Thread: [GENERAL] Divert triggers on materialized views

[GENERAL] Divert triggers on materialized views

From
Ewen McNeill
Date:
PostgreSQL VIEWs have a useful feature where INSTEAD OF triggers can be 
defined to divert INSERT/DELETE/UPDATE actions into an underlying table 
(or other location), creating the effect of a "writeable view" (and I 
believe in more recent PostgreSQL versions this is pretty much automatic).

However MATERIALIZED VIEWs are implemented differently (effectively as 
TABLE storage with a saved SQL query used to REFRESH them), and it 
appears (at least in 9.5, but AFAICT from documentation through 10) no 
TRIGGERs at all can be created on MATERIALIZED VIEWs.  This makes 
MATERIALIZED VIEWs difficult to substitute for VIEWs in some instances.

In the situation I'm trying to help with:
(a) there's a "history" table which has tens of millions of rows of 
accumulated daily updates;

(b) there's a "today view" on the history table which shows the current 
data via some date range checks on the history table, working out to 
about 200k rows in the view

(c) there's a daily batch task that ingests the latest data, which has a 
couple of hundred thousand rows of "daily updates", which for legacy 
reasons is done via (diverted by triggers) actions on the "today view"

and they've reported that over time their "dashboards" of reports 
against the "today view" have become slower, presumably as the 
underlying history table has grown.

Given that almost all of the changes happen in a daily batch update 
through an easily wrappable process (SFTP, process-on-upload), and the 
majority of the queries (but not all) are against the current data, 
turning that "today view" into a MATERIALIZED VIEW seems like an obvious 
win... except that it breaks the ability to use divert (INSTEAD OF) 
TRIGGERs which then means a larger application rewrite.

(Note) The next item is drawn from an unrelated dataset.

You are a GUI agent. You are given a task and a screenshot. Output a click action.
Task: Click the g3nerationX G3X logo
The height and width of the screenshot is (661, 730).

Unfortunately the dashboard/reporting front end now has the name of the 
VIEW hardcoded all over the place (changeable only by one-at-a-time GUI 
point and click :-( ) so pointing the reporting tool at a different 
MATERIALIZED VIEW does not seem like a realistic option.

Is it likely that TRIGGERs, especially INSTEAD OF triggers, would be 
supported on MATERIALIZED VIEWs in some later version of PostgreSQL in a 
similar manner to (non-MATERIALIZED) VIEWs?  Ideally 9.6/10, but even 
being on a todo list would be useful.

Alternatively does anyone have any idea of any minimal change 
rearrangement of TABLEs/VIEWs/TRIGGERs that might achieve the same 
effect without requiring much of the application to be rewritten?

The only one that comes to my mind is to make the "today view" an actual 
table, with AFTER TRIGGERs on it that mirrors the same action into the 
"history table" -- which would require recreating all the TRIGGERs, and 
the VIEWs that hook into that "daily" view, but otherwise superficially 
seems plausible.  It stores the data twice, but so does a MATERIALIZED 
VIEW, and the daily view data is relatively small.  (It would also 
require a audit for anything that manipulates the history table 
directly, but from a quick look I think most things rely on the existing 
INSTEAD OF triggers on the view....)

Ewen


PS: It also appears that INSTEAD OF triggers are not supported on 
TABLEs, although this has been discussed a few times before, eg

https://www.postgresql.org/message-id/1305138588.8811.3.camel@vanquo.pezone.net
https://www.postgresql.org/message-id/20150401160440.GD583%40awork2.anarazel.de

and this might be part of why they're not supported on MATERIALIZED VIEWs.


-- 
Sent via pgsql-general mailing list (pgsql-general@postgresql.org)
To make changes to your subscription:
http://www.postgresql.org/mailpref/pgsql-general

Re: [GENERAL] Divert triggers on materialized views

From
Brent Wood
Date:

Hi Ewen,

My advice would be to use table partitions... split your history table up into (maybe annual)? partitions, have these inherited into a parent table, which becomes your new "history table" (perhaps instead of a view?)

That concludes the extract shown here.